Let's talk about immigration in general. If you want to try to make the case that this country is underpopulated, go right ahead. If you want to make the case that there is something wrong with the previously largely European ethnic makeup of this country, and that it needs to be re-made in a third world image, go right ahead. I'd be interested in hearing these arguments. What we've had previously worked just fine. It was a united country. Hillary likes to say "it takes a village to raise a child". It takes an ethnically homogenous population to make a village. Cats run with cats, and dogs run with dogs. That's the way it has always been.
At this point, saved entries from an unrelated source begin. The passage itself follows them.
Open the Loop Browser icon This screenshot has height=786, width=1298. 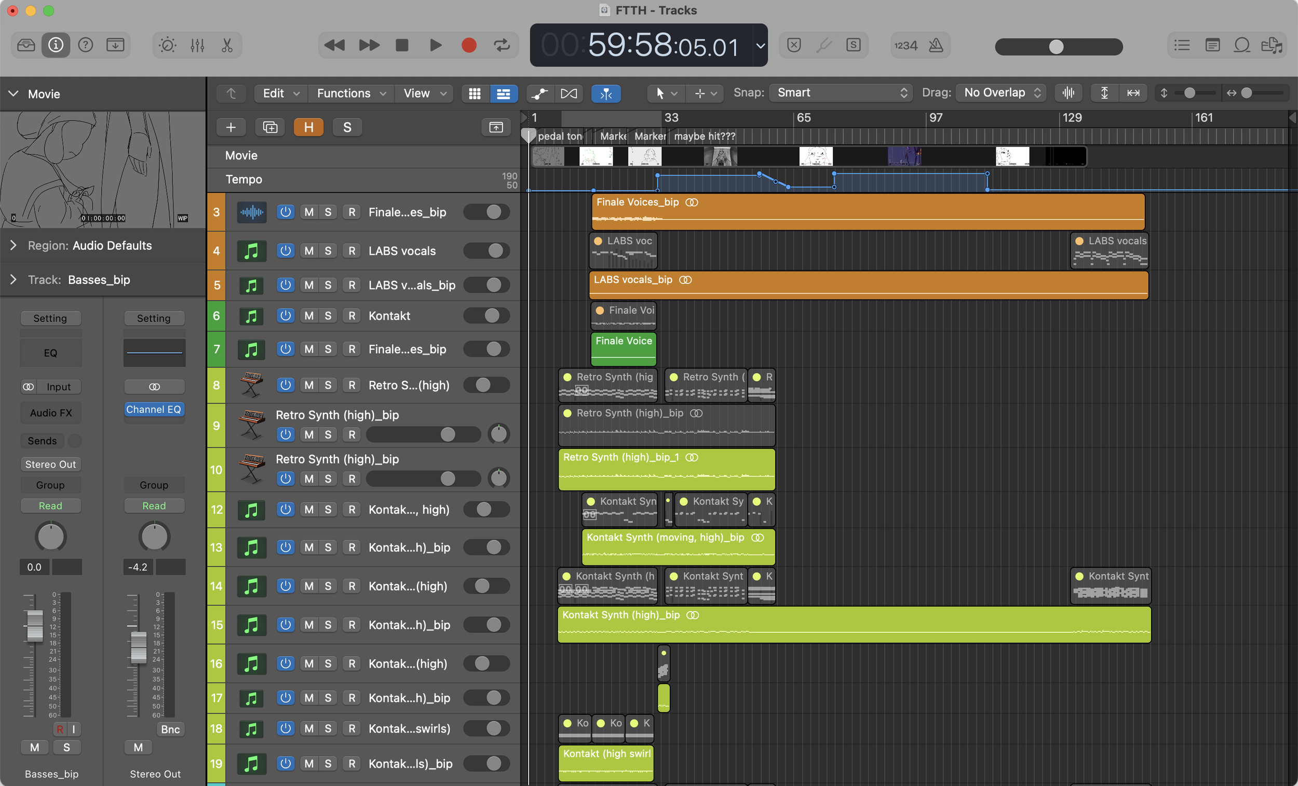tap(1242, 45)
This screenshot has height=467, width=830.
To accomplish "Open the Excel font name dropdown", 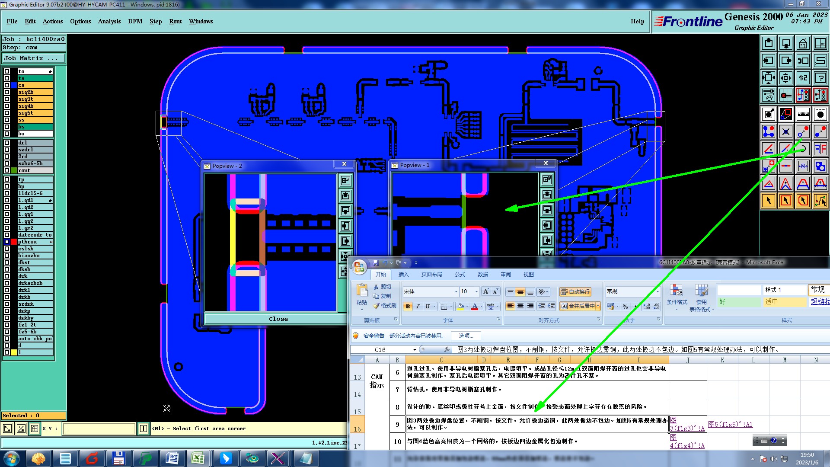I will tap(456, 291).
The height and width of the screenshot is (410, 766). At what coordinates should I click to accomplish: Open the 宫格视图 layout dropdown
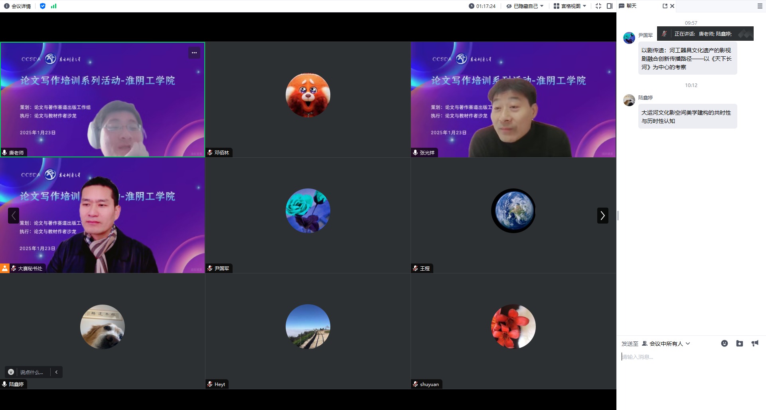570,6
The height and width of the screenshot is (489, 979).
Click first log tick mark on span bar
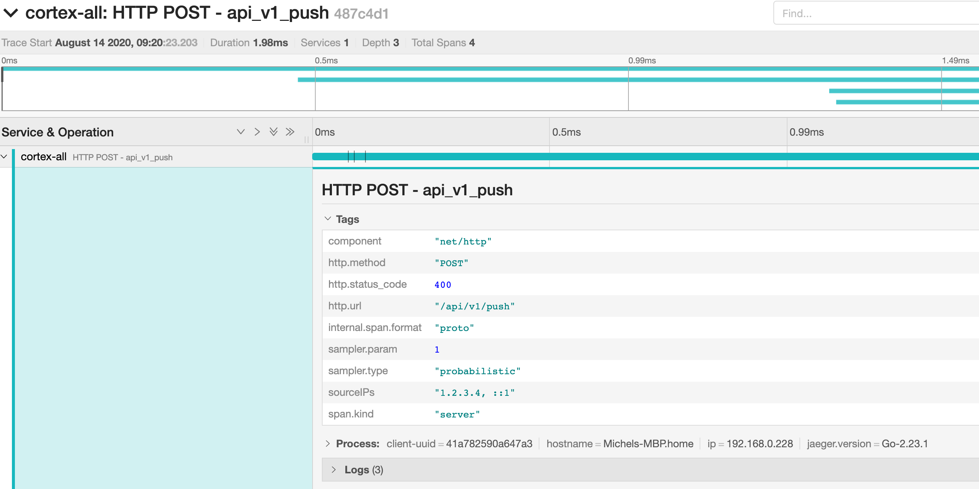coord(349,157)
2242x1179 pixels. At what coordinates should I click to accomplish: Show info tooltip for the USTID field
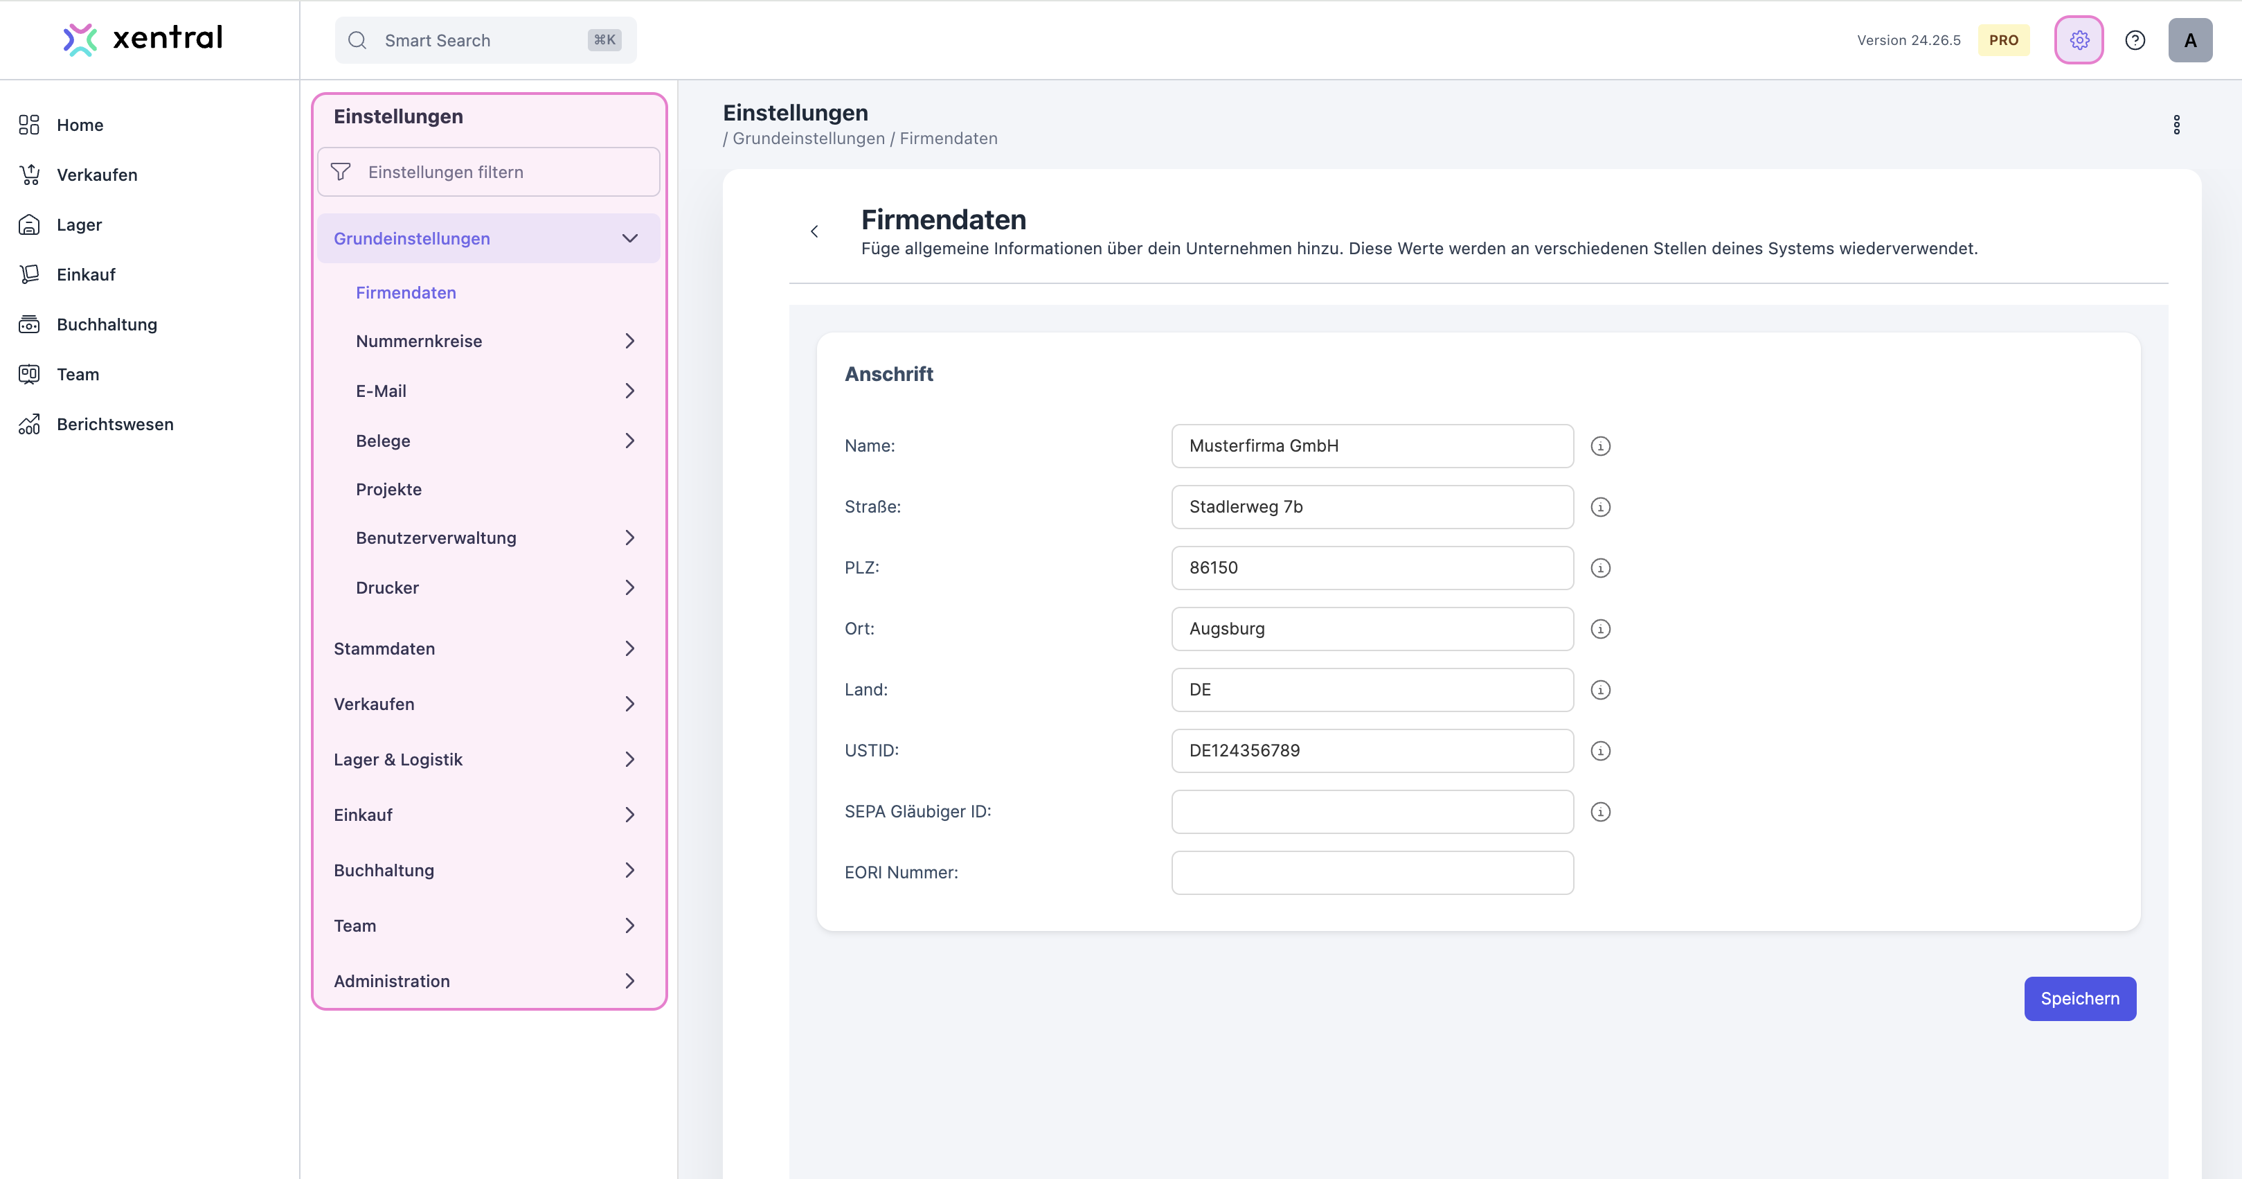(1601, 751)
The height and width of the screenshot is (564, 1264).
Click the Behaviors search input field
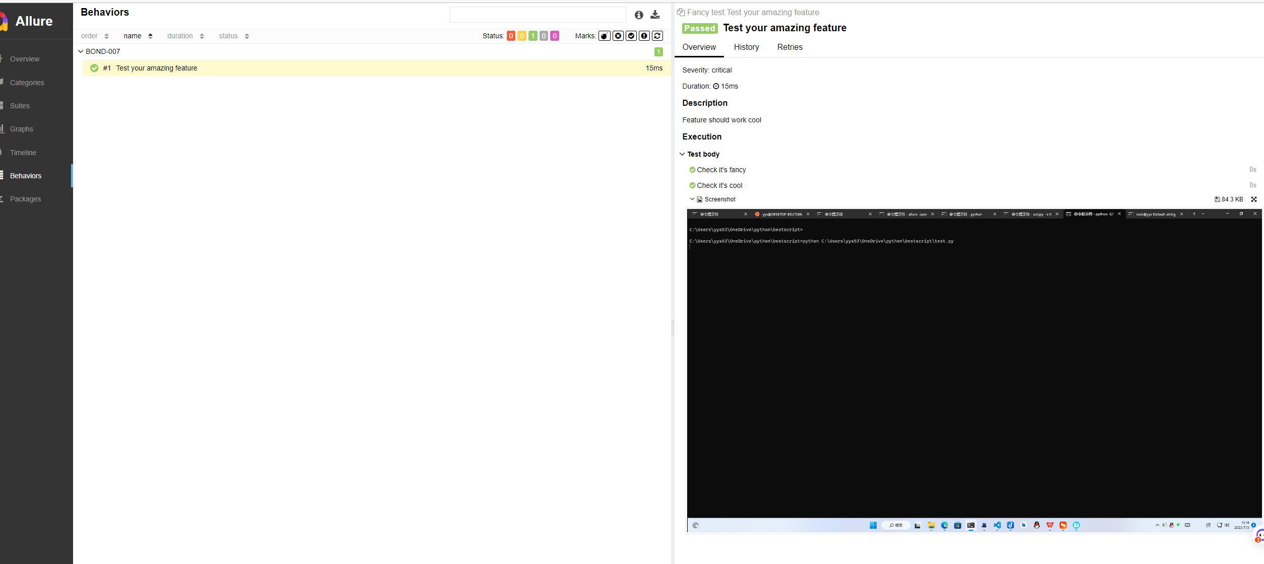538,15
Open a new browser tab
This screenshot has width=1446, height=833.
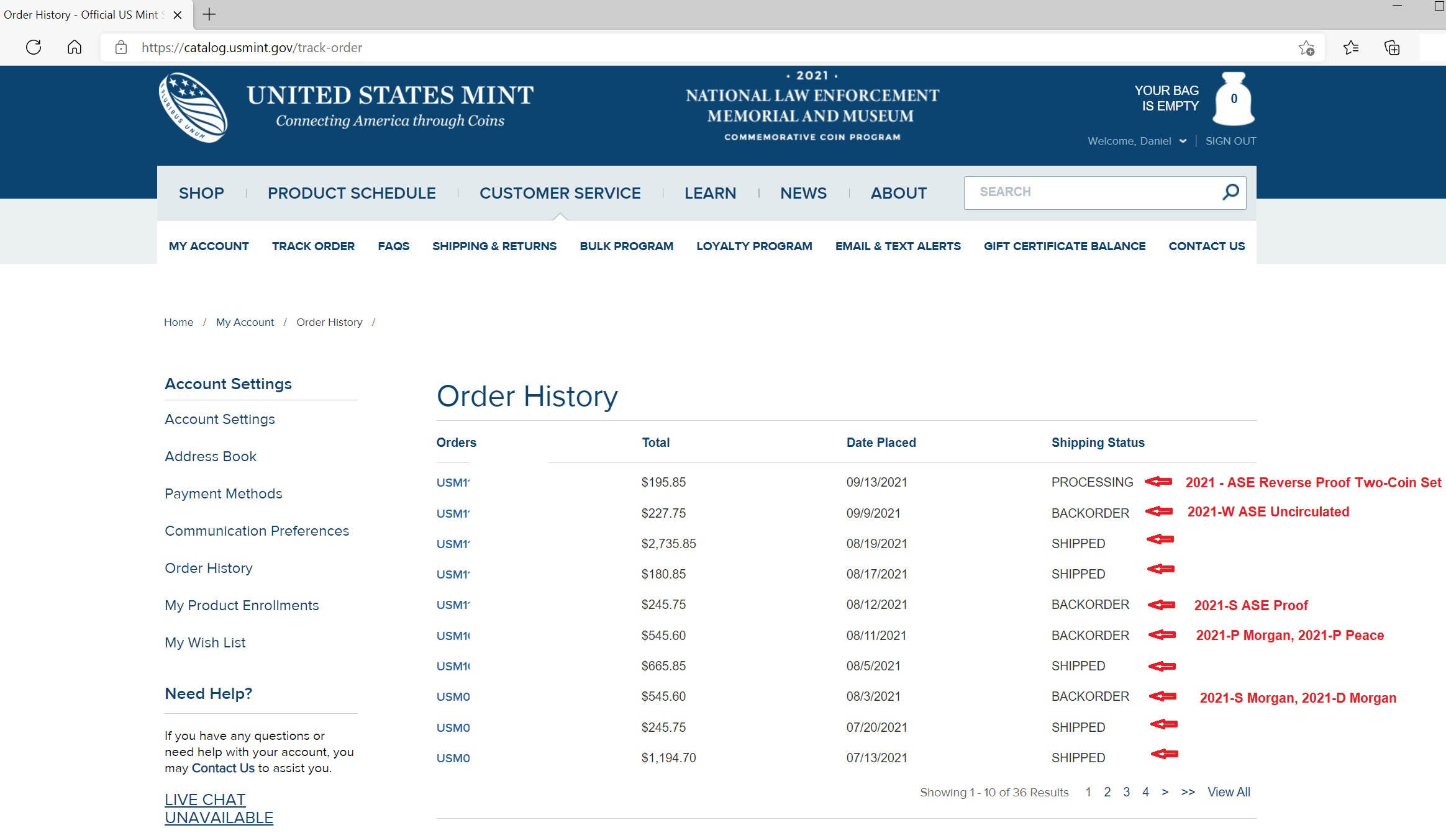(209, 14)
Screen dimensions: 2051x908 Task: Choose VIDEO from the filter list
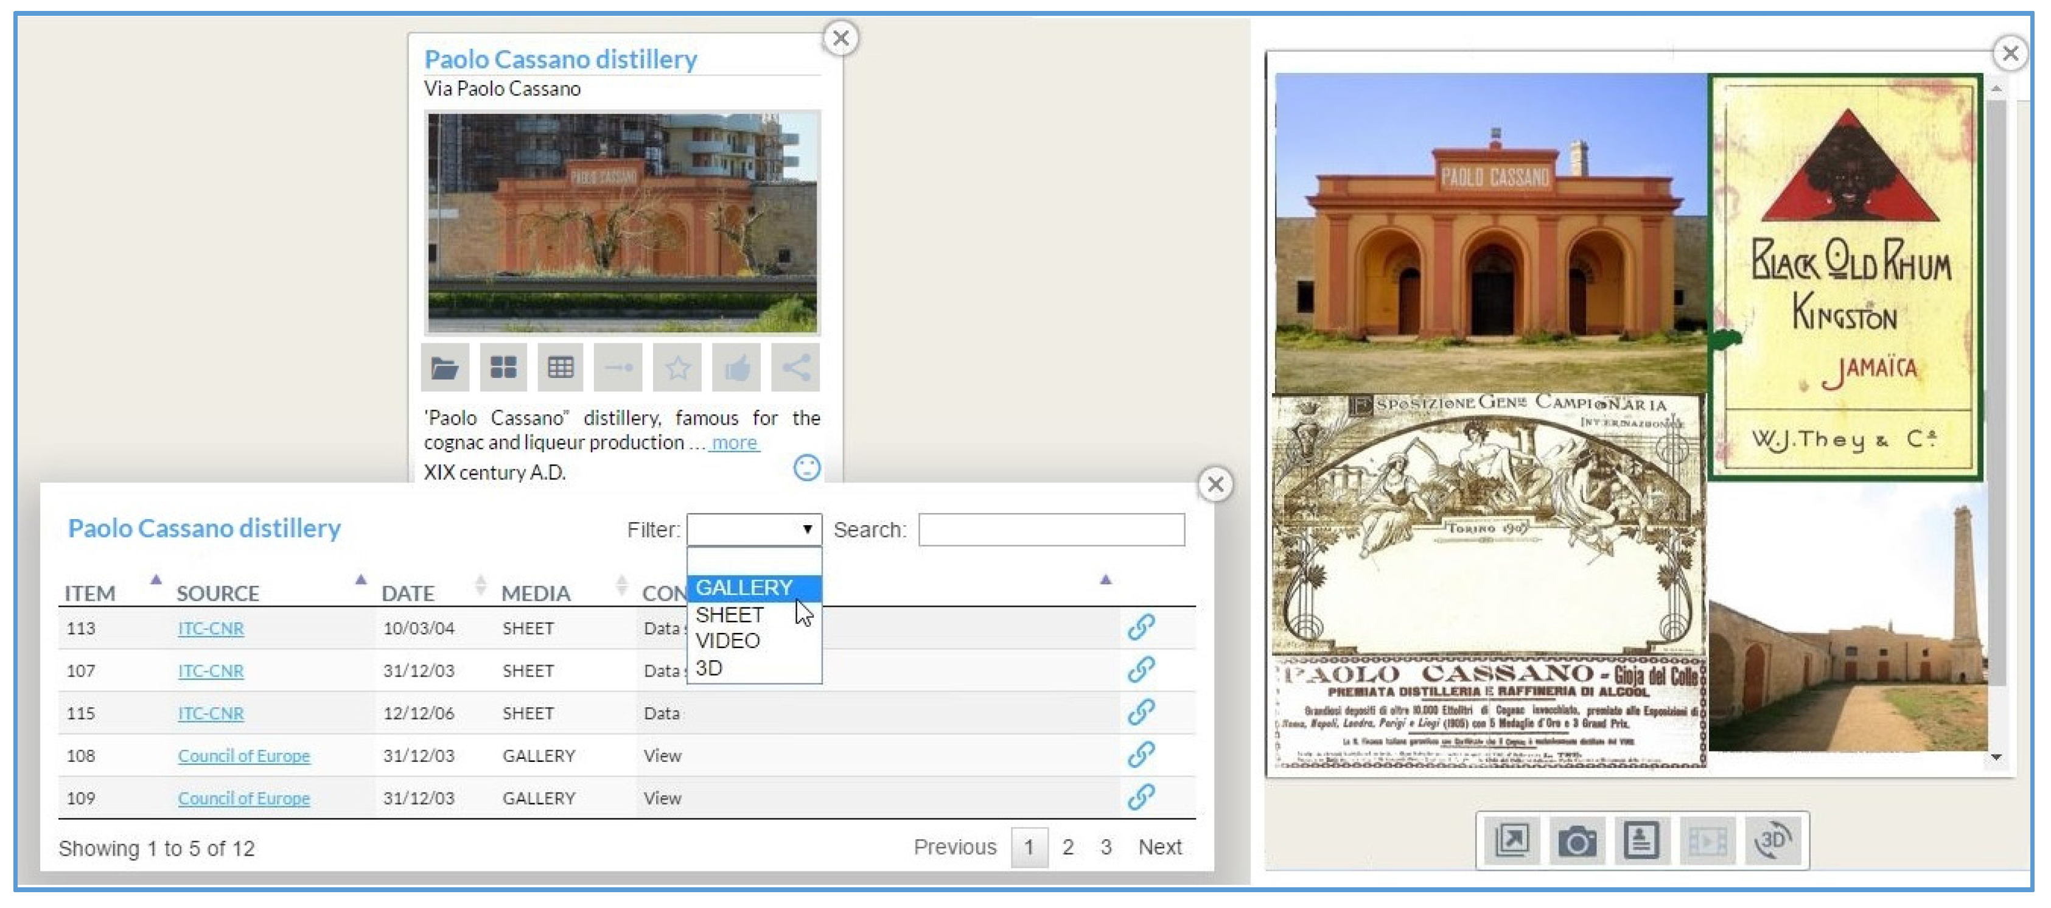point(728,641)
I believe tribalism is genetically "hard wired" into the human mind by evolution, and can't be removed.

As to the French Canadians, they aren't storming the gates by the millions because they haven't swept over their corner of the earth like a swarm of locusts and stripped it bare, so they aren't looking for new land to repeat the process on. This is a horribly destructive process, and must be stopped.

REV: What country would be nice to visit, hang out and cook in?

FESTER: A trip to Holland would be a great adventure, but I hear they are knuckling under to foreign (mostly US and EU) pressure to change the laws which have worked just fine for them. As for any other countries, you certainly would want to pick a destination where the water is safe to drink, and disease isn't a constant companion. That rules out most of the world.

REV: Have you ever had the chance to chat with other well-known underground cookers, such as Owsley?

FESTER: I've never met, nor corresponded with any celebrity cookers.

REV: Care to share any particularly insightful psychedelic trips? Perhaps tales of bad trips?

FESTER: I've never had a bad trip, they've all been fun. As for profound insights, I've never had any of them while tripping either. It's been more like a roller coaster ride than anything else for me. Then again, I'm not a particularly spiritual person, so that's probably to be expected. I tend towards the analytical.

REV: Why do you think the USA is the only country in the world with a major crack cocaine epidemic?

FESTER: Actually, the USA didn't have a crack epidemic, it was a phenomena confined almost entirely to the black ghettos. Whether the CIA was to blame, or it was just a marketing phenomena, I can't really say. I do know from first hand experience that smoking free base cocaine was quite popular in black ghetto areas starting in the late 70's and into the early 80's. I used to hang out with some of those guys while I was in college. Crack took all the work out of free basing coke, as it was already based and ready to go. In that respect, it was quite convenient.

REV: And lastly, what type of music does Uncle Fester like?

FESTER: I like heavy metal, and I like it loud and rude! Bands like WASP, Danzig, Metallica, and so forth. I always used to watch the Headbanger's Ball when it was on MTV. The local college radio stations used to play some great stuff. Then the administrations of those colleges became embarrassed by the antics that went on. Now they pipe in NPR, and play weenie jazz. The Headbanger's Ball is history too, so I have no idea what new stuff is any good. My CD collection is rapidly getting old. It's a good thing they last forever, unlike the vinyl records they replaced.